La noche transcurrió perfecta para ambos; y si bien es cierto por algún momento los inquietó aquel sentimiento de culpa -en aquel momento ambos debían estar en casa, una agripada y el otro con migraña-, los furtivos besos con sus agarres de turno -los últimos, se lo habían prometido a si mismos-, cual ungüento, hacía la finta de aliviarles aquella caprichosa molestia. Decidieron, cada uno por su cuenta y ya siendo casi las 4 de la mañana, terminar la noche a lo grande. Él conocía el hueco perfecto; ella iría al departamento de él. Todo estaba saliendo bien…
Él se encontraba delante de la puerta principal del edificio donde se había llevado a cabo la reunión con la gente de su trabajo y antes de salir decide agarrar con la chica con la que iba a campeonar, minutos más tarde quizás, en un hotel que sólo él conocía. De pronto llega un taxi que los ilumina de lleno –pero eso era lo que menos a él le importaba en ese instante- y de su interior salió una pareja, agarrados de la mano con todos los quecos que se hace una pareja algo entrada de copas y con ganas de seguirla en privado. Era ella.

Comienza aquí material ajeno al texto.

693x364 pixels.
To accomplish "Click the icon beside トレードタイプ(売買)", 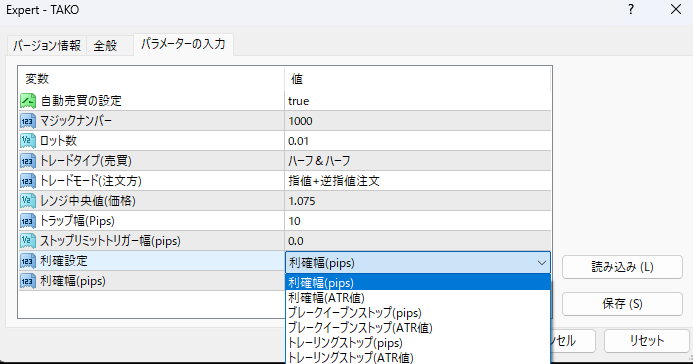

Apenas y llegaron a cruzarse miradas pero se identificaron de inmediato: no podían ser más piñas -se dijeron cada uno para si mismo- y en ese instante la magia de la noche entera y su dizque perfección se fue a la mismísima mierda. No se dijeron nada, sus miradas de decepción (aunque disimuladas a más no poder) lo decían todo. Los 2 se sentían pésimo a partir de ese momento. Ella fingió jaqueca y no llegaron a consumar nada; a él ni siquiera se le paró y quedó en ridículo; sus cabezas –y corazones- estaban en otra. Hasta ahora, ambos miran sus respectivos teléfonos y ninguno se atreve a llamar al otro. Quizás se resignan a vivir con la idea que –aunque por unos días- encontraron a su alma gemela y fue lindo, pero que se quedan tan solos como nacieron, pues murieron en su ley (y quién sabe, quizás hasta se lo merecían)…
Quasimodo.
1 comentario:
no jodas ps, chapar en la calle con tu agarre que buena jajajaj mas monse...
solo queda llamar y arriesgar ps, hacerte el webas y seguir como si eso no paso o no era importante, total todavía no estaban oficialmente jajaja taban en despedida de agarres.